■ Work instructions
1. Say whether each statement agrees with the Open 311 ontology submission page, answering yes or no and quoting the deciding words: (a) the submission type is listed as a research paper; (b) the decision status given is a major revision; (c) Review #1 was submitted on 09/Jan/2015.
2. In the Open 311 ontology submission page, change "dimensions" to "criteria" in everything from "This manuscript was" down to "the described ontology.", and write out that passage with the change.
3. Carry the Open 311 ontology submission page further, picking up after its last line.

An Ontology for Open 311 Data

Tracking #: 915-2126

Authors: 
Mark Fox
Soroosh Nalchigar

Responsible editor: 
Guest Editors Smart Cities 2014

Submission type: 
Ontology Description
Abstract: 
Last decade has seen a rapidly increasing interest in the publishing of city data. Applying data analytics to these data could result in discovery of city knowledge, insights and thereafter data-driven decision making and action. A major challenge in this context is to integrate data coming from different sources for later analyzes. This paper proposes a formal foundation ontology, called Open 311 Ontology that provides a unified terminology and a reference model for representing the 311 data of cities. It is illustrated that the this ontology could be used for reasoning and answering competency questions as well as mapping and integrating data coming from various sources.
Full PDF Version: 
Tags: 
Reviewed

Decision/Status: 
Major Revision

Solicited Reviews:
Click to Expand/Collapse
Review #1
By Boris Villazon-Terrazas submitted on 09/Jan/2015
Suggestion:
Major Revision
Review Comment:

This manuscript was submitted as 'Ontology Description' and should be reviewed along the following dimensions: (1) Quality and relevance of the described ontology (convincing evidence must be provided). (2) Illustration, clarity and readability of the describing paper, which shall convey to the reader the key aspects of the described ontology.

■ Recorded data
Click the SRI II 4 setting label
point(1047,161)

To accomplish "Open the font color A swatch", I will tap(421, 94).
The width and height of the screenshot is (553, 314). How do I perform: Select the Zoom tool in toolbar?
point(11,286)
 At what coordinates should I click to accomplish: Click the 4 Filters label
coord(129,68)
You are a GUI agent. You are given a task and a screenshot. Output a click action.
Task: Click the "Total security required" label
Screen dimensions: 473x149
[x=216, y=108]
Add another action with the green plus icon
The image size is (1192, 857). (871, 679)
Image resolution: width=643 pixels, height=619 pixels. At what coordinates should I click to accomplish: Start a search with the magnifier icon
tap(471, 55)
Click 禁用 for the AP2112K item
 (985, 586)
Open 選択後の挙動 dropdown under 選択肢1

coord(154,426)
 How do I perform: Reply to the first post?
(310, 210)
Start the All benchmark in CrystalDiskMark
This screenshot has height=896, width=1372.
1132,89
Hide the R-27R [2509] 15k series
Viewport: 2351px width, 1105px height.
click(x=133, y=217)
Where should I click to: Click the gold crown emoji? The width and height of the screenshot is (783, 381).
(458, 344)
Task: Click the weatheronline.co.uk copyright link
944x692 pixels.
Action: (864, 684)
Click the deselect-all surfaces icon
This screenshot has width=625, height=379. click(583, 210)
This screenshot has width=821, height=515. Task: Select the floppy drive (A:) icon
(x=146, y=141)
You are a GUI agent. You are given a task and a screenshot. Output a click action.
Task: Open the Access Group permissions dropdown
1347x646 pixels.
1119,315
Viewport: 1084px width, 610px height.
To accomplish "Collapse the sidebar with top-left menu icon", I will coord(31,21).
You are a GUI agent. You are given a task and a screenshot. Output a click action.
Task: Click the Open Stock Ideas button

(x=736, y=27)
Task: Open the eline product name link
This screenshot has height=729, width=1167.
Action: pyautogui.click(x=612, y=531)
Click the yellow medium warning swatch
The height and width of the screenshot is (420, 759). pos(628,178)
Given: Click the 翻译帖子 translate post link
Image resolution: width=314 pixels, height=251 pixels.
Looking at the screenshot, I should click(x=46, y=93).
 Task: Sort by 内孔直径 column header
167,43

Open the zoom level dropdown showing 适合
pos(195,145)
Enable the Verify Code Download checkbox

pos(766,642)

■ Answers for the exercise
1.
(a) No: "Ontology Description"
(b) Yes: "Major Revision"
(c) Yes: "submitted on 09/Jan/2015"

2.
This manuscript was submitted as 'Ontology Description' and should be reviewed along the following criteria: (1) Quality and relevance of the described ontology (convincing evidence must be provided). (2) Illustration, clarity and readability of the describing paper, which shall convey to the reader the key aspects of the described ontology.

3.
This paper tries to describe an Ontology for representing the data about non-emergency municipal services to the public. The ultimate goal of 311 systems is to enhance accessibility of city services. In this line Open311 is a collaborative model and open standard for civic issue tracking. In practice Open311 publishes a set of free and public available APIs that provide access to 311 services.

The authors try to model the information present on 311 datasets coming from four cities: Toronto, New York, San Francisco, and Chicago. Moreover, the authors describe part of the ontology development process, by defining a set of competency questions. Next, they describe the most important classes and properties of the ontology. They, also presents the already existing related ontologies for modeling the domain, and present an evaluation based on performing SPARQL queries.

Comments
- the paper does not follow the SWJ paper format
- there is not exhaustive analysis on the degree of coverage of the ontology over the data sources, this is important in order to validate the quality of the ontology
- is the ontology actually being used and validated in a real case scenario? my guess is not. So, there is no real evaluation.
- there is no detailed description of the ontology, how many classes, properties, etc does the final ontology have?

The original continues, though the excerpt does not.